3. After a client has a spontaneous abortion at 12 weeks' gestation, the nurse notes that both she and her partner are visibly upset and crying. Which statement would be a therapeutic response?
- A. 'I'll be here if you want to talk.''
- B. 'Try to relax"?it'll speed up the healing process.''
- C. 'With any luck, you'll get pregnant again soon.''
- D. 'It's best that this happened early rather than having the baby die after it was born.''
Correct answer: A
Rationale: A therapeutic response in this situation is to offer support and empathy. Saying, 'I'll be here if you want to talk' gives the client and her partner the opportunity to express their emotions and seek comfort. It acknowledges their distress and assures them of the nurse's availability. Choice B, advising to relax to speed up the healing process, dismisses their current emotions and may hinder open communication. Choice C, suggesting getting pregnant again soon, minimizes their grief over the loss and may not be what the couple needs to hear at that moment. Choice D, stating it's best that the miscarriage happened early, is insensitive as it invalidates the couple's feelings of loss and grief. Grieving is a natural process, and the timing of the loss does not diminish its significance.
4. Which of the following individuals is at the highest risk of experiencing intimate partner violence?
- A. A 36-year-old woman who is recently divorced
- B. A 22-year-old man who is unemployed but living with friends
- C. A 20-year-old woman who grew up with a psychologically abusive father
- D. A 40-year-old man diagnosed with schizophrenia
Correct answer: C
Rationale: Intimate partner violence is a serious issue encompassing physical, psychological, or sexual abuse within an intimate relationship. Individuals who have experienced psychological abuse in their upbringing are at a higher risk of becoming victims themselves due to the normalization of abusive behaviors. While factors such as age, mental health conditions, and social support can contribute to vulnerability, growing up in an abusive environment can significantly heighten the risk of intimate partner violence. The other options, such as recent divorce (A), unemployment (B), and schizophrenia diagnosis (D), do not directly correlate with the same level of increased risk associated with a history of psychological abuse.
5. After undergoing dilation and curettage following an early miscarriage, a client is crying. Which response would the nurse give?
- A. ''This must be a very difficult experience for you to deal with.''
- B. 'You'll have other children to take the place of the child you lost.''
- C. 'Of course you're sad now, but at least you know you can get pregnant.''
- D. 'I know how you feel, but when a woman miscarries, it's usually for the best.''
Correct answer: A
Rationale: The correct response acknowledges the client's grief without judgment and provides validation.
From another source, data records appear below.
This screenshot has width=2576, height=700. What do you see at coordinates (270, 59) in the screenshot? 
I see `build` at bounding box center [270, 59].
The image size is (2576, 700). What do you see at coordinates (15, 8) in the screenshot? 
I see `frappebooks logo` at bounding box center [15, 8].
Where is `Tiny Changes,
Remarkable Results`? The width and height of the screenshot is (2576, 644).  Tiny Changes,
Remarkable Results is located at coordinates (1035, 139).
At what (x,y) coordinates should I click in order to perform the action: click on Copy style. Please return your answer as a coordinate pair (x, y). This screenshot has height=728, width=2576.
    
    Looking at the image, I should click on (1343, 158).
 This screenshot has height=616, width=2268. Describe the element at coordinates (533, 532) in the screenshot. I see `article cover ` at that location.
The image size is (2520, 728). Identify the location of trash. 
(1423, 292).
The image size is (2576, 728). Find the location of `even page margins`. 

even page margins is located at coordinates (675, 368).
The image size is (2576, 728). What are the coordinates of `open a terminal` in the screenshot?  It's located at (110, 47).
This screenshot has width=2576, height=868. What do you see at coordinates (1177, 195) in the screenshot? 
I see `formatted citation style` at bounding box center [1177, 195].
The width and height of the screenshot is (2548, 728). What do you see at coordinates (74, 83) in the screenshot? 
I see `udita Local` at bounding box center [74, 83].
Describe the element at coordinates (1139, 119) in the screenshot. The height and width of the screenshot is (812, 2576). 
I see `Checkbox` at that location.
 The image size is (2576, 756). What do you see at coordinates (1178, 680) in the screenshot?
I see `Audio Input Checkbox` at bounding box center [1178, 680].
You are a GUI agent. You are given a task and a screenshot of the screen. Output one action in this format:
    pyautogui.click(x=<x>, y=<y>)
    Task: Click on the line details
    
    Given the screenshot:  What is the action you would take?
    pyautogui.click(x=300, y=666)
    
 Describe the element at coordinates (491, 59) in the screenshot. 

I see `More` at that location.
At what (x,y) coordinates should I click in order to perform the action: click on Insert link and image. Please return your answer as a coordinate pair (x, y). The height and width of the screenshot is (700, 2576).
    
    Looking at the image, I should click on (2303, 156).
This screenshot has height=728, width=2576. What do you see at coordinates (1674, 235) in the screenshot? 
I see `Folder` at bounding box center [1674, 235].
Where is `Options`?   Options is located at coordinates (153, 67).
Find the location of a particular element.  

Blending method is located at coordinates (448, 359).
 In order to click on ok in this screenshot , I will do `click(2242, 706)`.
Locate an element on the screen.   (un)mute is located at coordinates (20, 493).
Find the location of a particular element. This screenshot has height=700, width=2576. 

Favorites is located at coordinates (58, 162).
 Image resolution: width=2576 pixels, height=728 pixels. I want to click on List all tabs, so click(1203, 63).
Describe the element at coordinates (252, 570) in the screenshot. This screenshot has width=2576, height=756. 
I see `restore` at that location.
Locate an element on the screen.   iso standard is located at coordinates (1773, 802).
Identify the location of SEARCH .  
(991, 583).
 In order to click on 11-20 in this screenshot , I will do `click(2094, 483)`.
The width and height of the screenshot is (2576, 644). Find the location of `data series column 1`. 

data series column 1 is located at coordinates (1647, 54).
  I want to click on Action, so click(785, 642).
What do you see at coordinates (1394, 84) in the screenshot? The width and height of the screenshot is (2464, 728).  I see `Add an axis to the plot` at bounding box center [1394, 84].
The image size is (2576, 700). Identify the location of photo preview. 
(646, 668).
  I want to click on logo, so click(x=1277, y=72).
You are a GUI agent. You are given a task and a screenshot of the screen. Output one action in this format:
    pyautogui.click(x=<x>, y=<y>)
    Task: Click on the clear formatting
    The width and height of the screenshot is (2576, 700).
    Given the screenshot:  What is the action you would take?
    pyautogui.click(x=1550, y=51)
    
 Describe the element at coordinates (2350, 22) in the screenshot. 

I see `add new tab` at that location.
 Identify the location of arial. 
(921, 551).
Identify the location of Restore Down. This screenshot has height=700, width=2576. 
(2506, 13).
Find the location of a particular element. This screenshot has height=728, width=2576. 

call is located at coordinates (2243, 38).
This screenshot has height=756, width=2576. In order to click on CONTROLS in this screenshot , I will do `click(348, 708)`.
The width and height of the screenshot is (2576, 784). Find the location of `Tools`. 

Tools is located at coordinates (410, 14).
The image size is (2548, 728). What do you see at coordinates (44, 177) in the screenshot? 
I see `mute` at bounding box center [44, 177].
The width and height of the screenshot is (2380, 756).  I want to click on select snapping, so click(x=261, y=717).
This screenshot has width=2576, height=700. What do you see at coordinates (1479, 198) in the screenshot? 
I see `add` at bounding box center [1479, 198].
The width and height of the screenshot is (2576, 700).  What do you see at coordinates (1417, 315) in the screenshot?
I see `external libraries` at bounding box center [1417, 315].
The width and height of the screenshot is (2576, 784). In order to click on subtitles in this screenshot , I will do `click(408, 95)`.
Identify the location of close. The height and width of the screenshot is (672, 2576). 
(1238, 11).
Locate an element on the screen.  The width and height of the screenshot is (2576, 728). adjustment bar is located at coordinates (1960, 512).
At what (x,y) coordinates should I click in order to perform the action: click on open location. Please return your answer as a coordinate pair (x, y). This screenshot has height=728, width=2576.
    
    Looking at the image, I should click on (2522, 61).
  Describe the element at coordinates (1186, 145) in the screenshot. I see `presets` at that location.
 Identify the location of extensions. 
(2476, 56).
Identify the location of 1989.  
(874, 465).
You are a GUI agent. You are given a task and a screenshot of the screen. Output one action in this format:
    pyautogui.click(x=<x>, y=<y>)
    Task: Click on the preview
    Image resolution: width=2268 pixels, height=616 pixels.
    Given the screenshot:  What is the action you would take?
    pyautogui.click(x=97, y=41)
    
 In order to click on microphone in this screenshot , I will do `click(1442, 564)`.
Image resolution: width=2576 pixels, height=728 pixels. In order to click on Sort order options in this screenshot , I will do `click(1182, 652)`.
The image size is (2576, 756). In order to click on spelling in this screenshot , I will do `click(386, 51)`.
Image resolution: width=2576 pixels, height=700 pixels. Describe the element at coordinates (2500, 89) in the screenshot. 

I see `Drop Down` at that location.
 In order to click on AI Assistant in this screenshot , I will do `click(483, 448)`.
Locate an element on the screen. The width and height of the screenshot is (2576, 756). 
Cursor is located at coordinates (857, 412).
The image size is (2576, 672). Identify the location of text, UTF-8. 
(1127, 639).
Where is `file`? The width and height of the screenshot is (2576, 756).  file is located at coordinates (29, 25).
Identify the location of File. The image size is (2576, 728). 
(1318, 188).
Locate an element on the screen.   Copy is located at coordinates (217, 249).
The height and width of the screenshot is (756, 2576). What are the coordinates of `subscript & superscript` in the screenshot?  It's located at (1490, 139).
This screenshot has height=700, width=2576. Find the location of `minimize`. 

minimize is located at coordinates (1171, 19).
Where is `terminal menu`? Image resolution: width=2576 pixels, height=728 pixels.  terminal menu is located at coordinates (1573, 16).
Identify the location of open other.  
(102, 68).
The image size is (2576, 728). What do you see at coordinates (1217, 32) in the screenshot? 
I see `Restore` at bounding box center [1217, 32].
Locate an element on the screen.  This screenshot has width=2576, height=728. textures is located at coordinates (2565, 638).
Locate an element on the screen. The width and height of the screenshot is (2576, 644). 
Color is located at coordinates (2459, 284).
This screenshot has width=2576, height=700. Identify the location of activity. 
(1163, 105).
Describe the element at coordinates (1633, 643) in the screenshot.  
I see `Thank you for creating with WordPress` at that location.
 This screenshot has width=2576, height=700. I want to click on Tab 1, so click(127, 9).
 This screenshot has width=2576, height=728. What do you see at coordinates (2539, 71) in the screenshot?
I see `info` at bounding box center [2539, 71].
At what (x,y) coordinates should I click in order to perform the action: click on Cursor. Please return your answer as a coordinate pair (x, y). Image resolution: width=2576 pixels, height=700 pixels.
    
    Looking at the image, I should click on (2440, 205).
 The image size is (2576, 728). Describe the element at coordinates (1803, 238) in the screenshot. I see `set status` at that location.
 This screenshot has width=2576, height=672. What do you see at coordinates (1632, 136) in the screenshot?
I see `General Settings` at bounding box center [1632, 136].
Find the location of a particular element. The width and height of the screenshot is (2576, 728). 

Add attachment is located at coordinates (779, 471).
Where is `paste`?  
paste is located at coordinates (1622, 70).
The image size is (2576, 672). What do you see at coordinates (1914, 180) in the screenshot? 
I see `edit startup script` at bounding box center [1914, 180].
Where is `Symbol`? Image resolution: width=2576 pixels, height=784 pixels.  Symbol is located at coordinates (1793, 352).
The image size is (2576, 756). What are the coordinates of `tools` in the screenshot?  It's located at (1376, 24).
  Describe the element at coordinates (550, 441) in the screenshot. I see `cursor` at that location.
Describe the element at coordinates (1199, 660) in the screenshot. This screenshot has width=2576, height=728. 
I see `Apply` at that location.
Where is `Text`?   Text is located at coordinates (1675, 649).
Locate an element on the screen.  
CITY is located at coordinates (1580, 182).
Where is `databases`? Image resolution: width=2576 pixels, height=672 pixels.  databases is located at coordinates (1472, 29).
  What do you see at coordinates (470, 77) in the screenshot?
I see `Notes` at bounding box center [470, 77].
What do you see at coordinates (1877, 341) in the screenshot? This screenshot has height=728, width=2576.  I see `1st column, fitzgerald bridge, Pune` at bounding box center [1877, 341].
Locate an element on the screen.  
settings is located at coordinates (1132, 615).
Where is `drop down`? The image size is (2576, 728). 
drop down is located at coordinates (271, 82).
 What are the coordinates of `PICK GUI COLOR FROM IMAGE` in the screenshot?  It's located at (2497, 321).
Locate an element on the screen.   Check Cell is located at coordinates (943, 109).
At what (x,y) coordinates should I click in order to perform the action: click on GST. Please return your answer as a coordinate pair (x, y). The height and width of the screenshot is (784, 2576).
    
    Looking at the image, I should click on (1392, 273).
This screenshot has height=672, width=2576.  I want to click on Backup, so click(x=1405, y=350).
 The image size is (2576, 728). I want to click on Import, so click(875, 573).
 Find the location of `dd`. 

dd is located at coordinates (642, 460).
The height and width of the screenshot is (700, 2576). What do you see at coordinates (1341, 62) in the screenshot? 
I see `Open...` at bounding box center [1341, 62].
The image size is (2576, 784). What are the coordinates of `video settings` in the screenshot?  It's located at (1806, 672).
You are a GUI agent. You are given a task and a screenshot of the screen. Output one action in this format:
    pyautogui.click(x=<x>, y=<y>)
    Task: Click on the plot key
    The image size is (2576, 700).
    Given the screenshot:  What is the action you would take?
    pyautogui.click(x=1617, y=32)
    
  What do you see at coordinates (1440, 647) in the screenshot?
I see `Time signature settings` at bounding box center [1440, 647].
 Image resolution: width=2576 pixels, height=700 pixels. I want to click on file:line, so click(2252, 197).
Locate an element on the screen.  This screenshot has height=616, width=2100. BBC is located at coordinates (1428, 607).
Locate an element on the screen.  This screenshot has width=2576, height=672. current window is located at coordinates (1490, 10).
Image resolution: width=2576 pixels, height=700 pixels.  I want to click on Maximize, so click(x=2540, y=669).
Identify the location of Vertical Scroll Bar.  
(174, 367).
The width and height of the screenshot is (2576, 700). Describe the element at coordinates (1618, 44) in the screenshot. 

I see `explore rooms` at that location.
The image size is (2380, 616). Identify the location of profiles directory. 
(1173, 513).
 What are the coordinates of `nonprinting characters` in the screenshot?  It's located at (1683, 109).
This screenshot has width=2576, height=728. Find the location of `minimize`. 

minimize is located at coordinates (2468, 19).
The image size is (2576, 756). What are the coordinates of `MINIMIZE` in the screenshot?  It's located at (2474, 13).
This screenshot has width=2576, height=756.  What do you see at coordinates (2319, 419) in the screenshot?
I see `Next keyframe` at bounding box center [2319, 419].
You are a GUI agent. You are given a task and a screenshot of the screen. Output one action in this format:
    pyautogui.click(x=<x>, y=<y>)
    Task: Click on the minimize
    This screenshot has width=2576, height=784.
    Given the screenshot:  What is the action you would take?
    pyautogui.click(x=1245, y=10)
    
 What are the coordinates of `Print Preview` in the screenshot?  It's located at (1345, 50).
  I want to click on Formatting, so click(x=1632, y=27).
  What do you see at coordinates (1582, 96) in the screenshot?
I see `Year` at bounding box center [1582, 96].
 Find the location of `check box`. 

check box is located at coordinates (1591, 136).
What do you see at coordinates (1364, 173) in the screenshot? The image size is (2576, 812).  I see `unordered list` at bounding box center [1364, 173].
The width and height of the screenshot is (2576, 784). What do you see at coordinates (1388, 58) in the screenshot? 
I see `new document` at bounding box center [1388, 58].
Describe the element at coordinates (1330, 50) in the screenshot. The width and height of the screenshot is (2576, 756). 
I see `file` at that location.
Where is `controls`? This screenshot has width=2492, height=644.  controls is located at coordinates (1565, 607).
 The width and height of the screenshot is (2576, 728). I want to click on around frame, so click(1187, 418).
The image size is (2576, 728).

Choice B is inappropriate as it suggests replacing the lost child with other children, which is insensitive and dismissive of the client's current loss. Choice C minimizes the client's feelings by focusing on the ability to get pregnant rather than addressing the emotional impact of the miscarriage. Choice D is dismissive and patronizing, suggesting that the miscarriage was for the best, which can be hurtful and diminish the client's grief.